Frankly i do not know how to prescribe a fair value to the Company that is in the e-commerce space as i have no clue how to project is profitability in FY2017 and FY2018. If it can grow by more than 30% every year for the next two years, then the 22x valuation mulitple will look cheaper progressively but otherwise, it can be quite difficult to convince yourself about the IPO valuation

My Chilli Ratings

I will give it a one chilli rating just to support our local boys as the IPO valuation is very stretched. I am vested through the placement tranche but investors may want to watch how this company progress over the next few quarters before deciding whether to bet on them for the longer term. 

I understand the shares are pretty tightly controlled given its small float and are in strong hands. So do take that into account if you intend to "short" the counter on its debut.

Happy Y venturing

Strawpoll

I have created a poll here to test out another polling site. Please help me check it out.





Comments

Anonymous said…
Hi Mr IPO, could you share how you arrive at that EPS? Why do you take 1.2 divide by 200 x 165?
Mr. IPO said…
I am trying to calculate the EPS based on the enlarged share base. Hope that explains. 200m is the shares post IPO.
Amos said…
Low price ipo and tight placement, tml opening can be more than 30c. Mr ipo u prep to huat lo!
Mr. IPO said…
Hahaha I don't count chickens first! 🤣
Meng said…
Based on what I have read briefly, this company is like a retailer but they use data analytics tools to help them push sales and it seems that they are using the word "e-commerce" to market themselves and perhaps also to justify the high valuation.

If you take the IPO market capitalisation of S$44 million compared to their profits of US$1.531 million, the fully diluted PER will be between 19.8x (if you use year end exchange rate of US$1 = S$1.45) and 20.7x (if you use today's exchange rate of US$1 = S$1.39).

Frankly, it does not sound cheap.

Their retail and distribution biz contributes 95.7% of the total turnover for FY2016. Of this, 87.3% is "third party brands" and 8.4% is "private label products". This would mean to me that their purchase price is critical and I also wonder if the third party brands have any guided/recommended selling price for their products. So, how do they price these third party products when they sell over the various online marketplaces such as Qoo10 and eBay (see page 93)?

If you look at page 105 on the Inventory Turnover Days, the number it is on an upward trend (from 76 days in FY2014 to 98 days in FY2016). Although they have provided reasons such as increased inventory levels to be more competitive in meeting customer demands and avoiding lost sales due to lack of inventory, but a simple interpretation will be that a product will stay in the warehouse for 98 days before it leaves the warehouse (of cos the inventory opening balance and the inventory closing balance will have an impact on the turnover days figure). However, I would thought that a just-in-time model would be able to provide more cost savings, thus giving a higher profit margin.

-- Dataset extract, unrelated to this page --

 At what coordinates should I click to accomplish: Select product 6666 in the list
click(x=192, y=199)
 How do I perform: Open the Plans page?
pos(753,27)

Another interesting point relates to the investor, Prism. Prism invested S$1 million in Nov 2015 based on the approximate net asset value of the Group as at 31 December 2014 of US$1,522,349. This is less than 2 months to the financial year end and definitely the company would have known the management numbers for say 8 months ended 31 August 2015, if not 9 months ended 30 September 2015. For FY2015, the company made a profit after tax attributable to shareholders of US$1.67 million whereas the profit after tax attributable to shareholders in FY2016 was lower at US$1.53 million.

If you take a look at the NAV attributable to equity holders as at 31 December 2015, it was US$3.1 million. However, as at 31 December 2016, the NAV attributable to equity holders was lower at US$2.4 million.

In Nov 2015, the company was only valued at US$1.5 million. In less than 1 year 8 months, they are valued at S$44 million. Prism's stake in the company has jumped five folds from S$1 million in Nov 2015 to S$5 million (S$0.22 x 22,770,000 shares).

This is a pure placement IPO. Like what Amos said above, "low price ipo and tight placement, tml opening can be more than 30c".